Sunday, July 27, 2008

Poker Can Save your Relationship


Don't complain when your man hangs with the guys -- it could be saving your relationship.



Your man walks in late after a night of poker with the guys, smelling like beer and stumbling into bed without so much as a "goodnight."

Heart Healthy
Having heart-to-hearts may actually reduce stress -- and the risk of heart disease.


Self-Esteem Kings
A night with the guys does wonders for self-image and self-esteem -- between all those beers is a lot of positive reinforcement.

Guy Gossip
There are some things your man just needs to share with his pals, like issues with money, parenting or relationships. Let him talk it out -- it's good for his psychological health to know he's not the only dude with issues.

Don't freak if your guy is spending a reasonable amount with the boys -- with all the health perks, you could be looking at a longer future together.


I got this from tyrabanks.com this morning as I try to find some things to comfort me today. I really feel so low that I can't sleep well after waking up at five am when I've gone to bed at twelve midnight.

Anyway, I find this article true. Though my spouse doesn't play poker with friends, he does spend night outs with them. I agree that his time with friends does him good coz he's able to have a nice time out. Besides, I'm well aware that I or nobody for that matter would ever be able to take his friends away from him. However, I can't help but comment the way other readers did.

They said that it's not an issue as long as their guy spends time with them. I believe that we women have a common understanding that for as long as our guy knows how to set their priorities, (and by that we mean us girls, and our family if applicable) then it's okay to go out and have fun. But what if, you feel being left out?

I don't know if I'm just overreacting or being emotional, but I have been feeling that I'm the least of his priorities since God knows when. What saddens me more is the fact that he doesn't seem to make me feel special even on situations like my pregnancy.

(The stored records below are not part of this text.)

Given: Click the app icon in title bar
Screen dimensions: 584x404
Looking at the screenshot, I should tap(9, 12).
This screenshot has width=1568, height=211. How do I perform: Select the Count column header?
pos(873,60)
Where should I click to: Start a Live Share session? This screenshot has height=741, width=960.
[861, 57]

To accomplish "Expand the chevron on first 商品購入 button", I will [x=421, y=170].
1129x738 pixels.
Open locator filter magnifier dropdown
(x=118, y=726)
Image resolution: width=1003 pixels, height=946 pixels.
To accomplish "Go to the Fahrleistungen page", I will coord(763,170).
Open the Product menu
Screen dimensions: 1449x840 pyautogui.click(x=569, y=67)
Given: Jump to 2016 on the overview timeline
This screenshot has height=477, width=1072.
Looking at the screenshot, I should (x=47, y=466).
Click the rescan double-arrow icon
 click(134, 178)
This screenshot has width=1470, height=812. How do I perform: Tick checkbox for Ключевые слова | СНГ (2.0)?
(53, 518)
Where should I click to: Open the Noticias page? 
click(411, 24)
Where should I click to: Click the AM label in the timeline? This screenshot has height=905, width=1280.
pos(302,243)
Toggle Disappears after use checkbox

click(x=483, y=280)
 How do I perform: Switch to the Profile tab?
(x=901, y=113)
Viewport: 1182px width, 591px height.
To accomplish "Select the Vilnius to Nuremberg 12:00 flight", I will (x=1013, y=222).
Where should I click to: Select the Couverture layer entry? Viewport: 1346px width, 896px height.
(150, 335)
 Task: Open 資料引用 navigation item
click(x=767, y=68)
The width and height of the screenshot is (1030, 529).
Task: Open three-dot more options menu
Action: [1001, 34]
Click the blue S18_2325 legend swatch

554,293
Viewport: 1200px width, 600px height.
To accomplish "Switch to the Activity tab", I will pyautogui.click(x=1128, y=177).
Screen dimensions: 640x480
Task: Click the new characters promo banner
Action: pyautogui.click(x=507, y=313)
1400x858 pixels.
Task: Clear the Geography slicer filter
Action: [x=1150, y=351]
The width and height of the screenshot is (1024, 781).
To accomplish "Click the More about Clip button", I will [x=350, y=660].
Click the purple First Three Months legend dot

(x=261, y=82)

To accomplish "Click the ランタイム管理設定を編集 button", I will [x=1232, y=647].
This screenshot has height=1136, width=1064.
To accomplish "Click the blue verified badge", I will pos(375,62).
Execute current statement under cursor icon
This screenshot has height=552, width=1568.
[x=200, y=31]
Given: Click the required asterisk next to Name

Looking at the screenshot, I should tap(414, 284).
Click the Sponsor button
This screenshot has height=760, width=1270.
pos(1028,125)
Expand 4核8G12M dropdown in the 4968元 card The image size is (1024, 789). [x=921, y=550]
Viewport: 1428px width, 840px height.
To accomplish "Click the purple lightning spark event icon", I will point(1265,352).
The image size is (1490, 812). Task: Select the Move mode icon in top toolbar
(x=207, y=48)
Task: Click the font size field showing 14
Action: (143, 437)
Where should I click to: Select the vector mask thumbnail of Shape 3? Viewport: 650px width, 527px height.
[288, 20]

I feel like I get little support from him when I'm supposed to get special treatment.

With all of the difficulties this pregnancy has brought me, I came to a realization that I wouldn't want to get pregnant again after this. Not that I don't want to have another kid. I just don't want to experience feeling so alone when it comes to the hardship of this journey.

Imagine, my spouse and I shared ecstasy when we made love. Then I'm bearing all the pain of this pregnancy and will bear the pain of giving birth. Still, I don't get as much support from him as I need. Then what? He'd share the love that our child will give? And he'd share with all the joys that our child will bring? Does that seem to be fair?

I wonder how poker, or night outs with his friends will ever save our relationship if I get to the point of giving this up...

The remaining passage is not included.